Che ruolo ha oggi la critica cinematografica in Italia?
Non c’è più molto dialogo tra critica e pubblico, se una volta il pubblico si lasciava orientare dalla critica, oggi invece cerca soltanto la conferma di quello che pensa già. Non c’è più nessun critico che possa spostare le masse o convincere uno spettatore a non andare a vedere un film o farsi un’idea diversa da quella che già ha. In Italia c’è sempre meno carta stampata e una generale assenza di riviste specializzate. Tanti critici che vogliono scrivere, si sono riversati in rete, che però ospita di tutto ed è difficile trovare materiale veramente buono, perché tutti si sentono in diritto-dovere di avere uno spazio su cui dire la propria sul web.
Qual è secondo te il limite maggiore della critica online?
Credo che il problema maggiore, soprattutto in rete, sia quello di stabilire le misure. Non c’è nessun criterio che regoli la lunghezza di una recensione in rete. Mi è capitato di leggere pezzi di ventimila battute sui Puffi 2, quando 500 sarebbero state anche troppe. Non c’è il senso della misura, magari un blogger usa 5.000 battute per recensire Sils Maria di Olivier Assays e 10.000 per un film di Schwarzenegger: questo è profondamente sbagliato. Credo che sia importante allenarsi alla sintesi, perché è quello che poi viene richiesto nelle redazioni. Bastano anche solo 3.000 battute per dire tutto quello che si vuole e farlo in maniera interessante.
Perché gli italiani non vanno più al cinema?
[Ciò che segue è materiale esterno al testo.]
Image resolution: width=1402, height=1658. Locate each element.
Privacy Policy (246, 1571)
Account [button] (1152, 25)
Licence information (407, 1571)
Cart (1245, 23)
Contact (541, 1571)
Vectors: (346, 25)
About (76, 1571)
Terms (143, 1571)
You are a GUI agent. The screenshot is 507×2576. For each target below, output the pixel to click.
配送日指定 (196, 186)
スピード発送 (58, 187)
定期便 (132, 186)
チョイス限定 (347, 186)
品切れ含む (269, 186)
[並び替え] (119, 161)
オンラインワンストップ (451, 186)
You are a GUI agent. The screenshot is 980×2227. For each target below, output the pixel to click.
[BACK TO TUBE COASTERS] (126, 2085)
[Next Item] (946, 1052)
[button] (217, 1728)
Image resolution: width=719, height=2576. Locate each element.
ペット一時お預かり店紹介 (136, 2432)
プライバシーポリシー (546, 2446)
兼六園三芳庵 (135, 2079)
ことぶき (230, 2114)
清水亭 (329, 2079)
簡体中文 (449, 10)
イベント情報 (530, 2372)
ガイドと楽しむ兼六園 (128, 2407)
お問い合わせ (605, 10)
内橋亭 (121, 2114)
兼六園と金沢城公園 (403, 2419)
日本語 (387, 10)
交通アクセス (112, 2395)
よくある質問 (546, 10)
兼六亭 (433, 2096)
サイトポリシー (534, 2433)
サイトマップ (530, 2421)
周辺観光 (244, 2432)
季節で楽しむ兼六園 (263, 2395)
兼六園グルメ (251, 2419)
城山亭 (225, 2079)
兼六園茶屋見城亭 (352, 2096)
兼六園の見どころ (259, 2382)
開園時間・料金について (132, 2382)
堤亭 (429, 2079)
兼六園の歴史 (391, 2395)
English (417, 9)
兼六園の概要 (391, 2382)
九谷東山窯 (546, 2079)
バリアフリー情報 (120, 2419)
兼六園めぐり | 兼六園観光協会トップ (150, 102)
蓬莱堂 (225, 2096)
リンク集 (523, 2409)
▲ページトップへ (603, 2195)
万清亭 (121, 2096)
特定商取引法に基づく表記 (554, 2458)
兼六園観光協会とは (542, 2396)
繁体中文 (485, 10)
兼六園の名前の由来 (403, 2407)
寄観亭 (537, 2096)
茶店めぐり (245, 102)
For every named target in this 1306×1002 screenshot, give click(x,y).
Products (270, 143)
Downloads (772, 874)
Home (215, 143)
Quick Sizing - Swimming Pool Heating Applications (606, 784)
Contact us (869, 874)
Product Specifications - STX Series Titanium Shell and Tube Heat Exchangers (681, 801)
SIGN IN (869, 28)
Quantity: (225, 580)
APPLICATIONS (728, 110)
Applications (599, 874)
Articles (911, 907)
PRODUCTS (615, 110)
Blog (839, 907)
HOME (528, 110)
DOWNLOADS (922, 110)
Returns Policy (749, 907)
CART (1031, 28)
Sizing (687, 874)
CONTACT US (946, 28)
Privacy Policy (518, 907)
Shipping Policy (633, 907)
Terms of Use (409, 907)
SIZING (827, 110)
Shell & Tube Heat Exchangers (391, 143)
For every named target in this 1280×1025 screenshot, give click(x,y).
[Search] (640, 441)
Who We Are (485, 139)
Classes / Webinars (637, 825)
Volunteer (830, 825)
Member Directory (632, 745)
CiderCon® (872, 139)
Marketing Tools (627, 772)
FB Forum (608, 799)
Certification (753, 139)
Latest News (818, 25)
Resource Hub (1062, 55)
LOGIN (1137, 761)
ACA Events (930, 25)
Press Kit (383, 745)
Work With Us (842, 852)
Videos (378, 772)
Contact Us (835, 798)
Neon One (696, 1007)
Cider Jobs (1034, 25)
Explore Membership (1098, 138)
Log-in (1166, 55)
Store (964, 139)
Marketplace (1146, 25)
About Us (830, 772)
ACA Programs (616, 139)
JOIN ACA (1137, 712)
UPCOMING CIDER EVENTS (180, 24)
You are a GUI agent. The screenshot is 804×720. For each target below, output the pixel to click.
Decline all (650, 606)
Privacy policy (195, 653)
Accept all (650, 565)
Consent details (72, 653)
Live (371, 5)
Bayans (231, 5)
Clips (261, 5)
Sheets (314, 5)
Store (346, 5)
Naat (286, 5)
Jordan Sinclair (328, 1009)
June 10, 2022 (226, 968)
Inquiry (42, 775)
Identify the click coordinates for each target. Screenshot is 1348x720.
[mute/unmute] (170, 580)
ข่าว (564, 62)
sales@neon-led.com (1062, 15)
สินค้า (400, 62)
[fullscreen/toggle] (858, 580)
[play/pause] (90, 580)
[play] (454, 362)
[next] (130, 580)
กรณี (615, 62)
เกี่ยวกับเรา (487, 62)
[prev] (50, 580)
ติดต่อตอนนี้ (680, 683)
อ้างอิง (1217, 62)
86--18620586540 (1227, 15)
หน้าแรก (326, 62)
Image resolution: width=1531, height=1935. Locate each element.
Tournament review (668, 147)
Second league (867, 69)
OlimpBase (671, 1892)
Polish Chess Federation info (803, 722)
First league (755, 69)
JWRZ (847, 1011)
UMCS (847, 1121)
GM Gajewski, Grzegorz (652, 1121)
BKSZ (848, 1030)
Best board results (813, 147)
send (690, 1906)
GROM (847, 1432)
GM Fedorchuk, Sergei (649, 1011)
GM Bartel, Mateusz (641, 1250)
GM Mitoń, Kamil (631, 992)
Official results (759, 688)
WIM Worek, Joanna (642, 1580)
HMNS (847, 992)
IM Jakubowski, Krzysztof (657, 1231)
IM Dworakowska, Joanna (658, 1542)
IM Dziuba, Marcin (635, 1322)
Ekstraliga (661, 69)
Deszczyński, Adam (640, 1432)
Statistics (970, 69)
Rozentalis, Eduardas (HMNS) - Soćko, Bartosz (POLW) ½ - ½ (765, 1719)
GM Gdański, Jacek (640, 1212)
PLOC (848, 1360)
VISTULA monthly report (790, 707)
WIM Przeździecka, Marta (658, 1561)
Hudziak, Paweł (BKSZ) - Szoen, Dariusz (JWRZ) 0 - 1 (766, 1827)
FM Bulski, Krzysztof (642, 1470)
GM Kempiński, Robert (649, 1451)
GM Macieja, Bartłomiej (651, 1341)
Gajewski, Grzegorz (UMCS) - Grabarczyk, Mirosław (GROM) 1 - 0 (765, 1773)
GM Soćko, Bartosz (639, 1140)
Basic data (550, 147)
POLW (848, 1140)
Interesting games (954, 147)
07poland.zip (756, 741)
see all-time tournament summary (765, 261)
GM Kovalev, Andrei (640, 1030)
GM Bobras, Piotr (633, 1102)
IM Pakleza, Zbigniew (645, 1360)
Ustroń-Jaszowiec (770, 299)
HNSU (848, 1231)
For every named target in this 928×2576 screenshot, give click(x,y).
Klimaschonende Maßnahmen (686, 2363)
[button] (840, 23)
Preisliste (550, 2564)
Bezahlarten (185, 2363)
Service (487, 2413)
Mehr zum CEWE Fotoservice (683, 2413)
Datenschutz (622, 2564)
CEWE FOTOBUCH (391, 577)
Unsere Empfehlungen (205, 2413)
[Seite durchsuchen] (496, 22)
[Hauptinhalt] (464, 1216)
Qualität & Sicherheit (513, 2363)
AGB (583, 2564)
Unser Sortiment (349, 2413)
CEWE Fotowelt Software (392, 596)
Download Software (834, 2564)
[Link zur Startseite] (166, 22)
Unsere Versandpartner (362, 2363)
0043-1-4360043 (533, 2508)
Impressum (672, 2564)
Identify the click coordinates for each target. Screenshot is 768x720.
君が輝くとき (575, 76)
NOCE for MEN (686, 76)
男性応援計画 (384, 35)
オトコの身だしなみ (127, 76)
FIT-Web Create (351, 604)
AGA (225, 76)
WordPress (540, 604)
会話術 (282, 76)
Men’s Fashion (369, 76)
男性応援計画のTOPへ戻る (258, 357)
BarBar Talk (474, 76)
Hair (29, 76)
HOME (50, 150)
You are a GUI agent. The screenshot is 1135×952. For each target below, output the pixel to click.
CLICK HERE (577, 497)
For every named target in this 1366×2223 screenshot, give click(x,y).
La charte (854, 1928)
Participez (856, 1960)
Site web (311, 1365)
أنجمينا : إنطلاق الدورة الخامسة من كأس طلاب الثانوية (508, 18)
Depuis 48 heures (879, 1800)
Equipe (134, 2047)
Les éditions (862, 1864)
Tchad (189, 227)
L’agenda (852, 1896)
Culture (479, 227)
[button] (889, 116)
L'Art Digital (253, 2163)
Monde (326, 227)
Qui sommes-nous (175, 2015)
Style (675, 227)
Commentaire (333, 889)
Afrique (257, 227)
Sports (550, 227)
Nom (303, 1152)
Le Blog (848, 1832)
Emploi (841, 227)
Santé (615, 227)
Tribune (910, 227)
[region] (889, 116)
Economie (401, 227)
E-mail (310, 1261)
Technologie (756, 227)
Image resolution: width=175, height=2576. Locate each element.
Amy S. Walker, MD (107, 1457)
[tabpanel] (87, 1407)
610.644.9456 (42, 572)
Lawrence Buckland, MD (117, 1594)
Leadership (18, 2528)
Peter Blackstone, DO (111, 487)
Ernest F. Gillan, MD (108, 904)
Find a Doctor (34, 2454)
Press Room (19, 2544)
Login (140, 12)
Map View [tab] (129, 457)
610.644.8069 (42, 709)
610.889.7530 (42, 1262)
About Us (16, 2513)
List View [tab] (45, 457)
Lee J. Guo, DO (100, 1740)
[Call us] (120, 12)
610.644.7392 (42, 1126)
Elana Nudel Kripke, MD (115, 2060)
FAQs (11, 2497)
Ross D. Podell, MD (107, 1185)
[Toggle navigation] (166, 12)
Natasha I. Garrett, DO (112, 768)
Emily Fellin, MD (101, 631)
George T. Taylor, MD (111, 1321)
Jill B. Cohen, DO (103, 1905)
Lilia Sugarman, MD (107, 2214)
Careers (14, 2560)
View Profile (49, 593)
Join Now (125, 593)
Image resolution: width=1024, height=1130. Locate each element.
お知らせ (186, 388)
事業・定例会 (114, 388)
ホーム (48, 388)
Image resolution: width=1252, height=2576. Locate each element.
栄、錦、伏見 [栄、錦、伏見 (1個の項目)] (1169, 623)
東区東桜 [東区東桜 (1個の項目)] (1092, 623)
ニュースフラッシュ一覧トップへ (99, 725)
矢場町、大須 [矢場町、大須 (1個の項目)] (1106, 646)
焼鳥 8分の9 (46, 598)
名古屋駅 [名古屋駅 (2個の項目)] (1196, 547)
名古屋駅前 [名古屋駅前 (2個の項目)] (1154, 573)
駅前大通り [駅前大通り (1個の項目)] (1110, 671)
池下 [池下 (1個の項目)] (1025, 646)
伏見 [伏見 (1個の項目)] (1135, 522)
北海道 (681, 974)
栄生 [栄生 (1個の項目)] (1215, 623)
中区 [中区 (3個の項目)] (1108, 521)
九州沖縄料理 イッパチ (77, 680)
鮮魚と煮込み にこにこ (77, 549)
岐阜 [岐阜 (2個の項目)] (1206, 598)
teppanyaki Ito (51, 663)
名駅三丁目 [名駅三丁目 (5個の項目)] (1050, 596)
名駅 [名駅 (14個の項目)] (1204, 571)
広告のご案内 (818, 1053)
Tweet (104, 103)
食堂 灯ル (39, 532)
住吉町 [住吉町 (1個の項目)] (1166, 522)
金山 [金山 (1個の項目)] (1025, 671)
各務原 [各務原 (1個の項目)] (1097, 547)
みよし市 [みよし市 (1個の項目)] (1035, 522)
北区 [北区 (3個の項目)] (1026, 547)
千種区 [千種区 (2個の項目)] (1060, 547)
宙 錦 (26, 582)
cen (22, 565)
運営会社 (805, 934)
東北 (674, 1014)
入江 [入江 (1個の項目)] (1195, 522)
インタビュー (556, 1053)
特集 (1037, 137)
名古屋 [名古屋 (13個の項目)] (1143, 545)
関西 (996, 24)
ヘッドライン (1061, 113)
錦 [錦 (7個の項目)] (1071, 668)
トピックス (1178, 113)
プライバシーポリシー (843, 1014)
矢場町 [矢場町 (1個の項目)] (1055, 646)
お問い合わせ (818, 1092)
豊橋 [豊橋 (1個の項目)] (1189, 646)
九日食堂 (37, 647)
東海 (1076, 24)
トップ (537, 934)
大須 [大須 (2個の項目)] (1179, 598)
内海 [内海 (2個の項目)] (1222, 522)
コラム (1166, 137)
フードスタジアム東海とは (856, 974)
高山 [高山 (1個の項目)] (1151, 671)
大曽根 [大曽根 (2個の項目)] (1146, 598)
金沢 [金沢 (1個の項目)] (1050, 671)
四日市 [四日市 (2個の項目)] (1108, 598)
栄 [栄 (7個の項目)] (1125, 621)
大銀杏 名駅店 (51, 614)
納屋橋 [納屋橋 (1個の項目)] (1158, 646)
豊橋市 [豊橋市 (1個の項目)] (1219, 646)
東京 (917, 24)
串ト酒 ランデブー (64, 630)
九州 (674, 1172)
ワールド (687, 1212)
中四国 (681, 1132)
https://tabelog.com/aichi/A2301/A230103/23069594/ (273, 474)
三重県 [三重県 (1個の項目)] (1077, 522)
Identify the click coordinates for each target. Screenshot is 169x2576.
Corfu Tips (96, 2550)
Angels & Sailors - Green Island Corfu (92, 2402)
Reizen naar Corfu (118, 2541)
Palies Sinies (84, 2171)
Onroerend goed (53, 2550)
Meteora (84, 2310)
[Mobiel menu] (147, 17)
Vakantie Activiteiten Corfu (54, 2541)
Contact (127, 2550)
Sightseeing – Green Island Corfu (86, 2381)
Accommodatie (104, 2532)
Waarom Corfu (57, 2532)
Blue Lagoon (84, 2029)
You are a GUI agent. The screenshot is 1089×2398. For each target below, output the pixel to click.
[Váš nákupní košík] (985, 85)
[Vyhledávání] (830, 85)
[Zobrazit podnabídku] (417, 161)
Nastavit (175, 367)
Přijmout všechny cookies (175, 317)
Una volta andare al cinema era socialmente qualificante, fino a vent’anni fa un film come Pasolini di Abel Ferrara avrebbe tenuto banco in televisione, sui giornali, oggi invece passa nell’indifferenza generale. Oggi il cinema non scatena più dibattito, si è tornati alla fruizione del cinema delle origini, ossia si va a guardare un film per vedere qualcosa di strepitoso e roboante, è rimasta solo una nicchia di spettatori interessati a un altro tipo di cinema, che però non è sufficiente a fare incassi decenti.
Non potrebbe essere un problema di distribuzione?
Sicuramente c’è un problema nella distribuzione, ma poi nella realtà c’è un problema anche economico. Alcuni distributori investono su film, come ad esempio, di nuovo, Sils Maria e si ritrovano solo 50.000 euro di incasso, e tolto il guadagno degli esercenti, quello che ne ricavano è veramente poco e non copre i costi. Con la scomparsa delle monosale e con la concentrazione nei multiplex i film d’autore hanno meno possibilità di emergere. Ma c’è un vero e proprio disinteresse verso la proiezione cinematografica e sicuramente la possibilità di trovare tutto in rete incide.
Se penso a un pubblico giovane, non potrebbe essere anche il costo del biglietto un problema?
No, questo non lo accetto. Il cinema in proporzione costa ancora molto poco. Ai miei tempi ci volevano diecimila lire per andare al cinema, e facendo un rapporto più o meno ci siamo con i prezzi. Il problema è che sono cambiate le priorità. Il giovane di oggi sborsa tranquillamente 8 euro per una bevuta, ma si fa problemi a spenderli per il cinema.
Come vedi la situazione del cinema italiano oggi?
Il cinema italiano ha un problema. Il pubblico probabilmente si è un po’ stufato della commedia, a parte il fenomeno Checco Zalone con 50 milioni di incassi. Non si fa un cinema competitivo col cinema statunitense che riempie i multiplex, anche se all’estero e ai festival è apprezzato. La follia in Italia è che si protegge e incentiva la produzione di un certo cinema, ma poi non se ne cura e non se ne sostiene la distribuzione. Ogni anno si producono fino a 80 film, tra cui anche medie produzioni, con costi fino a 400.000 euro, ma si sa già che questi film non troveranno distributori e quindi non si rientrerà nei costi. Si dovrebbe invertire questa tendenza.